Bu önemli Kararın, konumuz açısından çok iyi değerlendirilmesi gerekmektedir.
Burada Ceza Kanunundan
da bir örnek verilebilir. TCK md. 66’da dava zamanaşımı süresi düzenlenmiş, 67.
maddede zamanaşımı süresini durduran veya kesen pek çok durum sayılmış, ancak
maddenin son fıkrasında zamanaşımının kesilmesi halinde zamanaşımı süresinin
ilgili suç için belirlenmiş sürenin en fazla yarısına kadar uzayacağı hükme
bağlanmış ve sınırsız (dolmayan) zamanaşımının önüne geçilmiştir.
Bu nedenle düzenlemenin
Anayasa Yargısının denetiminde geçirilmesinde yarar vardır.

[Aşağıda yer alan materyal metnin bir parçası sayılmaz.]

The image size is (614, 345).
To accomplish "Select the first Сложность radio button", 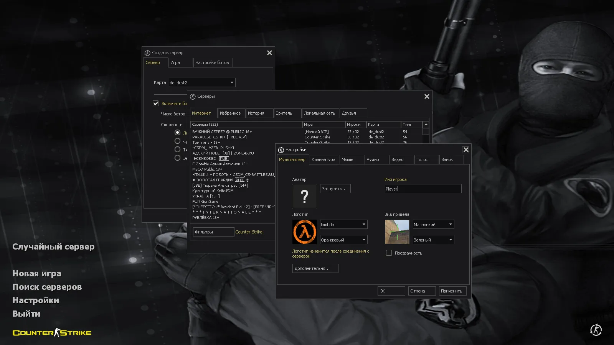I will coord(177,132).
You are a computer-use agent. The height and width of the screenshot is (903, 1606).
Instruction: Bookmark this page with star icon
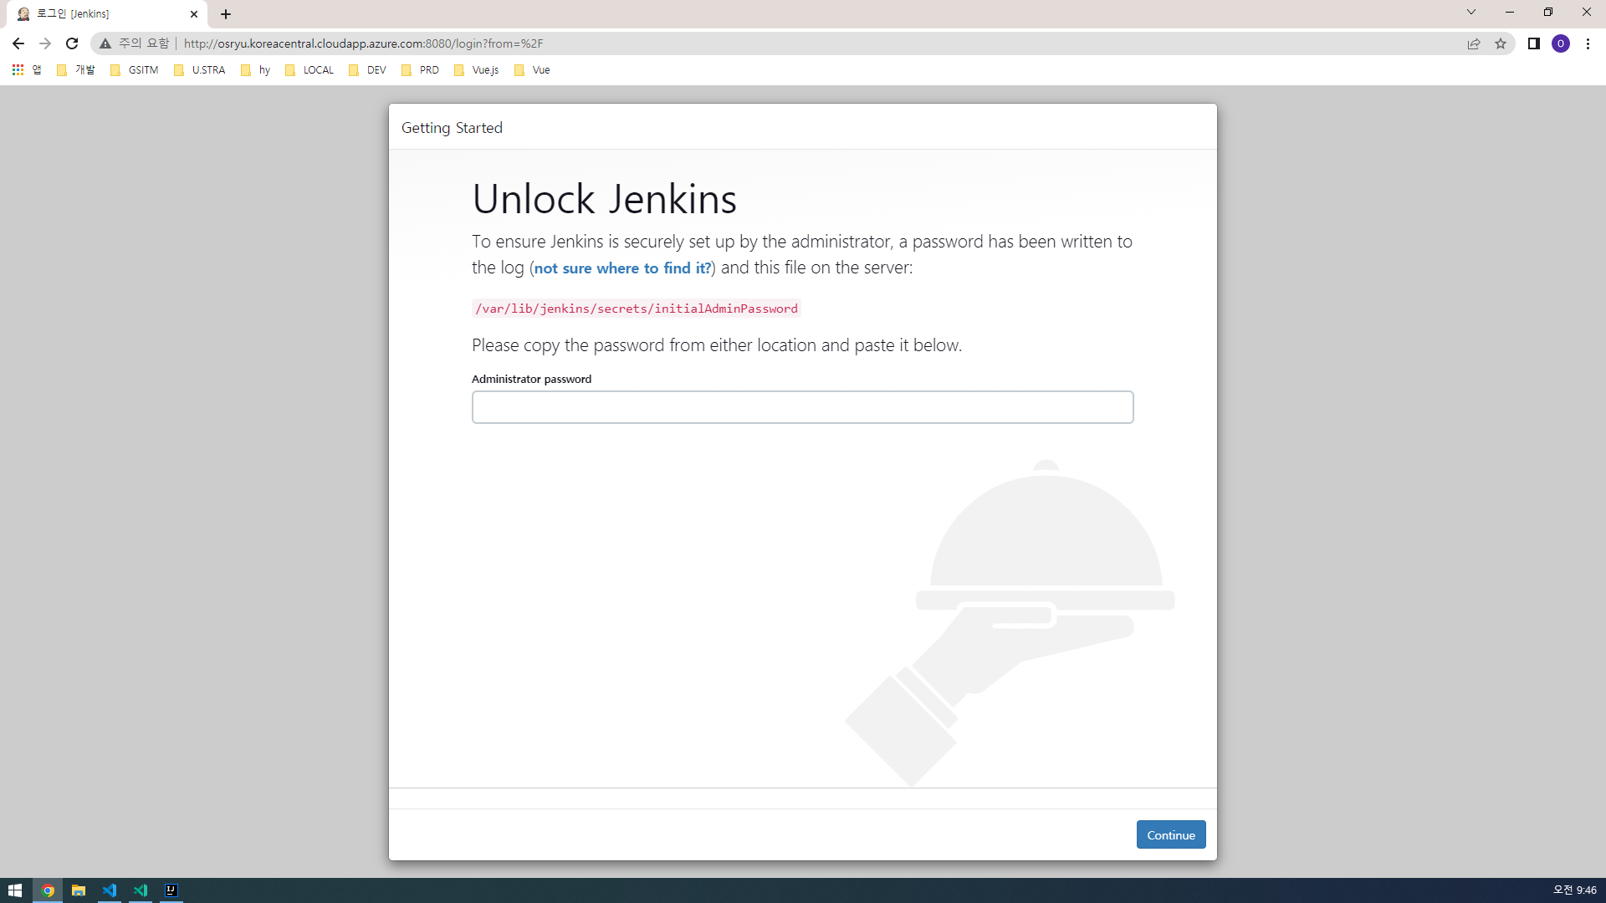(x=1501, y=43)
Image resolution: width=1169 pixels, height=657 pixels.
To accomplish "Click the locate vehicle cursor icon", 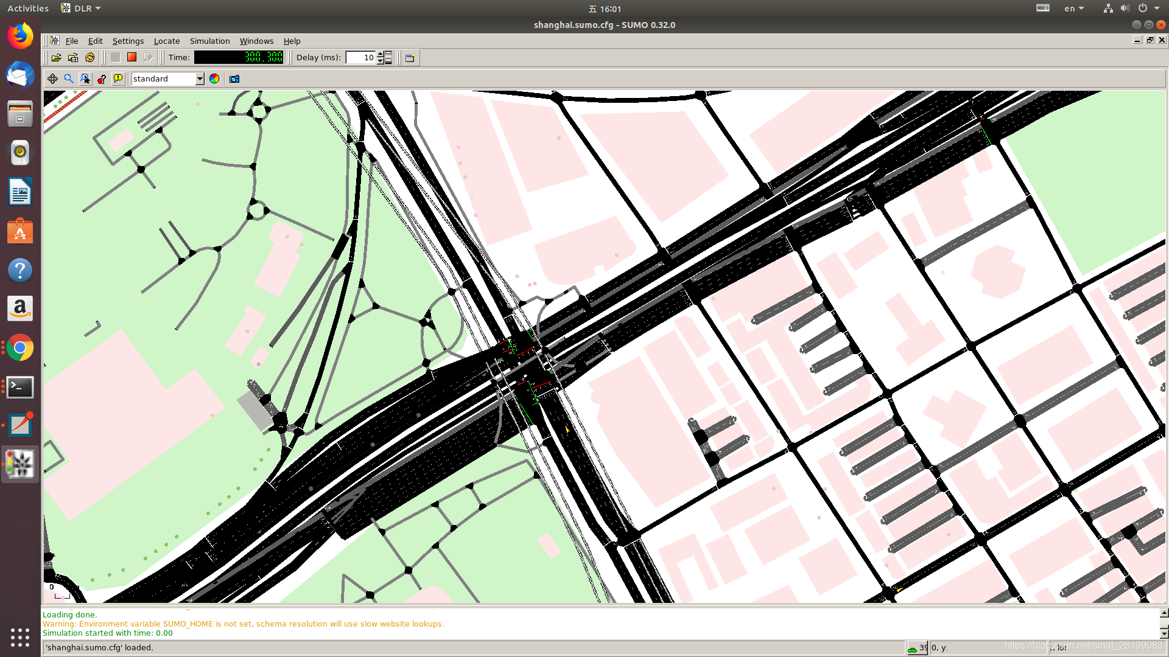I will (85, 79).
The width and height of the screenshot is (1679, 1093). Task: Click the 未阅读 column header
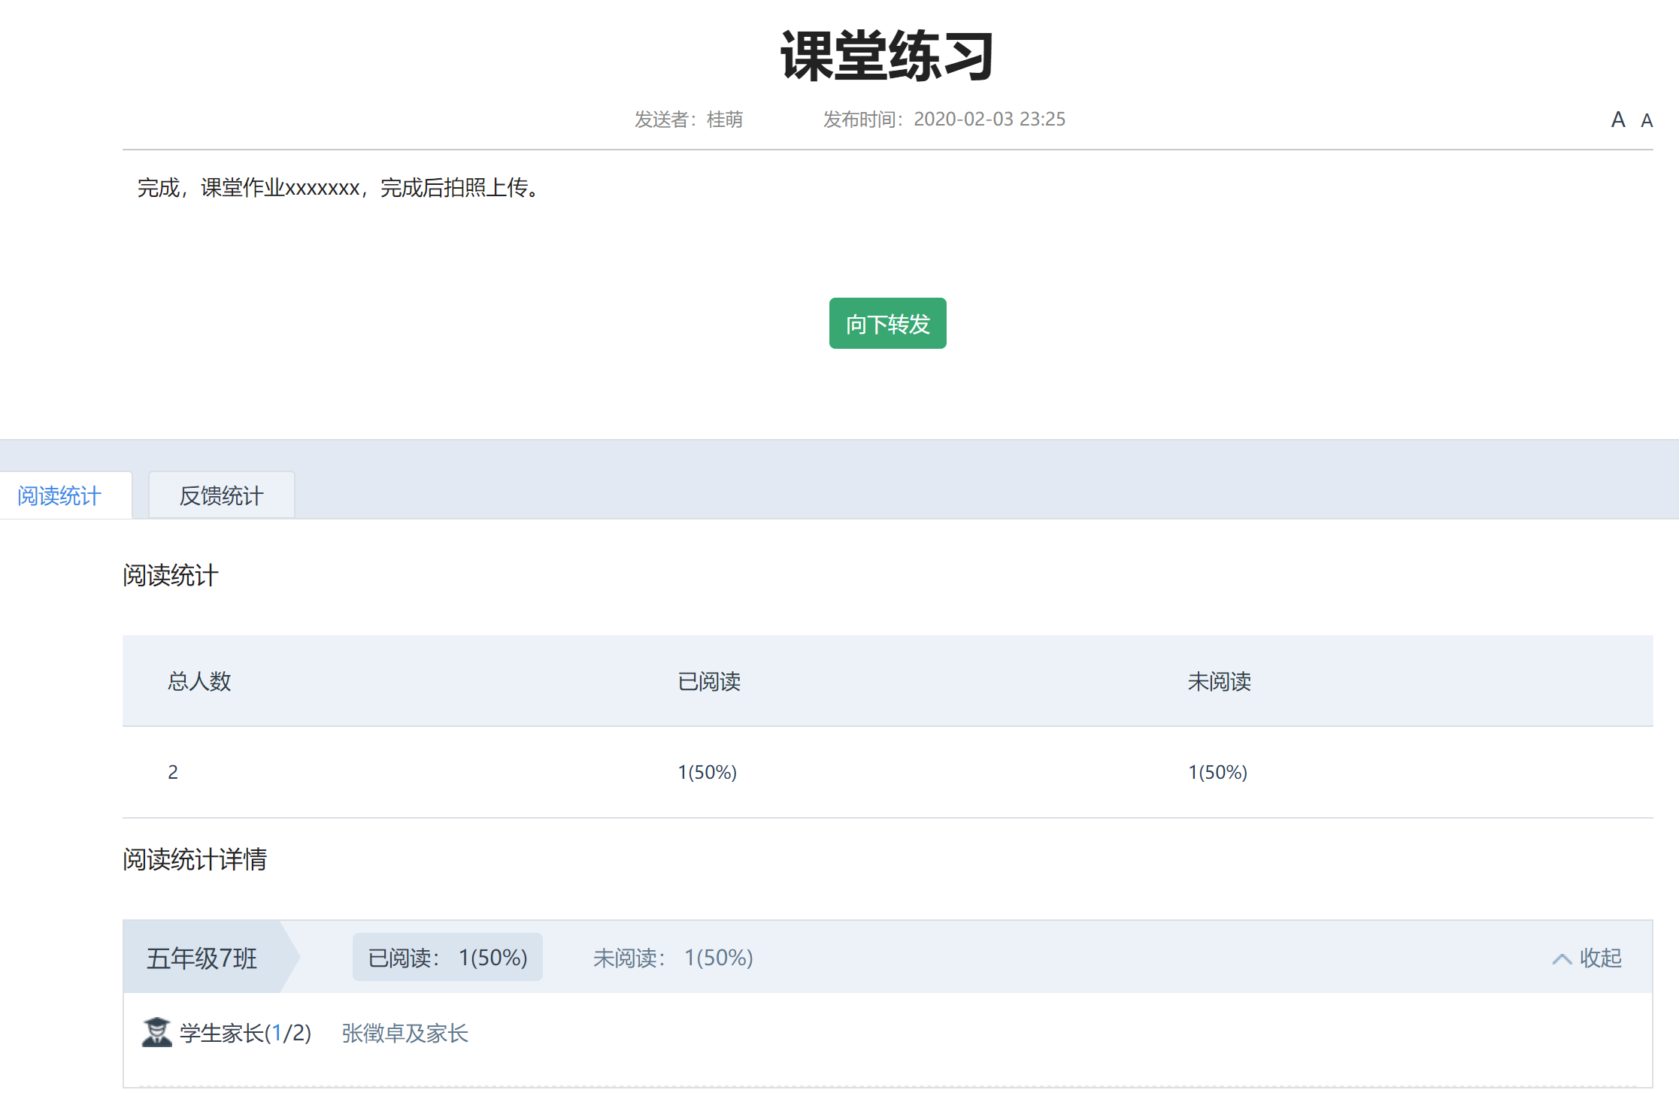1219,681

Hep bana adaleti ile düzenlenmiş bu
hükümlerin, hazine açısından bakıldığında son derece güzelse de, mükellef
hukuku, hukuk devleti anlayışı ve hukuk güvenliği ilkeleri açısından
savunulması mümkün değildir.
Aslına bakılırsa, 6183 sayılı Kanun,
hukuk devleti ve mükellef hakları açısından son derece tartışmalı ve sakıncalı
hükümler içermektedir. Bu Kanunun, sadece zamanaşımı yönünden değil, bütünüyle
gözden geçirilmesi gereğinin zamanı artık gelmiştir. Yıllardır 6183 sayılı
Kanunun adaletsizlikleri ve hukuka aykırılıkları üzerinde duruyorum ama maalesef
bu konuda henüz bir çalışma yok.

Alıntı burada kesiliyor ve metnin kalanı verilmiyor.